» **Excerpted text**:
Question

Question #f3bd9

Answer 1

`int\ (1-sin^4(2x))/cos^4(2x)\ dx=tan(2x)-x+C`

Explanation:

First, we can use the difference of squares formula:
`(a+b)(a-b)=a^2-b^2`

Applying this to the numerator, we get:
`int\ (1-sin^4(2x))/cos^4(2x)\ dx=int\ ((1+sin^2(2x))(1-sin^2(2x)))/cos^4(2x)\ dx`

Next we can use the Pythagorean identity to turn `1-sin^2(2x)` into `cos^2(2x)`:
`int\ ((1+sin^2(2x))cos^2(2x))/cos^4(2x)\ dx=int\ (1+sin^2(2x))/cos^2(2x)\ dx`

Now we can split the fraction into two:
`int\ (1+sin^2(2x))/cos^2(2x)\ dx=int\ 1/cos^2(2x)\ dx+int\ sin^2(2x)/cos^2(2x)\ dx`

I will call the left one Integral 1 and the right one Integral 2

Integral 1
We can use the following identity to rewrite the integral:
`1/cos(theta)=sec(theta)`

`int\ 1/cos^2(2x)\ dx=int\ sec^2(2x)\ dx`

We can now introduce a quick u-substitution with `u=2x`, and divide by `2` to integrate with respect to `u`:
`1/2int\ sec^2(u)\ du`

This is the familiar derivative of `tan(u)`:
`1/2int\ sec^2(u)\ du=1/2tan(u)+C=1/2tan(2x)+C`

Integral 2
We can first use the following identity to rewrite the integral in terms of `tan`:
`sin(theta)/cos(theta)=tan(theta)`

`int\ sin^2(2x)/cos^2(2x)\ dx=int\ tan^2(2x)\ dx`

We can now use this identity to rewrite the integral:
`tan^2(theta)=sec^2(theta)-1`

This gives:
`int\ tan^2(2x)\ dx=int\ sec^2(2x)-1\ dx`

We already worked out the left part in Integral 1, and the right part is just equal to `x`:
`int\ sec^2(2x)-1\ dx=1/2tan(2x)-x+C`

Completing the original integral
Now that we know Integral 1 and Integral 2, we can plug them into our original integral to get the final answer:
`int\ (1-sin^4(2x))/cos^4(2x)\ dx=1/2tan(2x)+1/2tan(2x)-x+C=`

`=tan(2x)-x+C`

» **Material**:
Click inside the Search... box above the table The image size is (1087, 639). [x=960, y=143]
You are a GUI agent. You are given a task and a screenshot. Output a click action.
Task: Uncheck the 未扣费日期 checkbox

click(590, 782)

» **Requirement A**:
In the integration walkthrough, what u-substitution is used to integrate Integral 1?
» **Requirement B**:
List every general identity or formula that the integration walkthrough writes out in terms of a and b or of theta.
You won't need the listing for this.

» **Full output A**:
u = 2x

» **Full output B**:
- (a+b)(a-b)=a^2-b^2
- 1/cos(theta)=sec(theta)
- sin(theta)/cos(theta)=tan(theta)
- tan^2(theta)=sec^2(theta)-1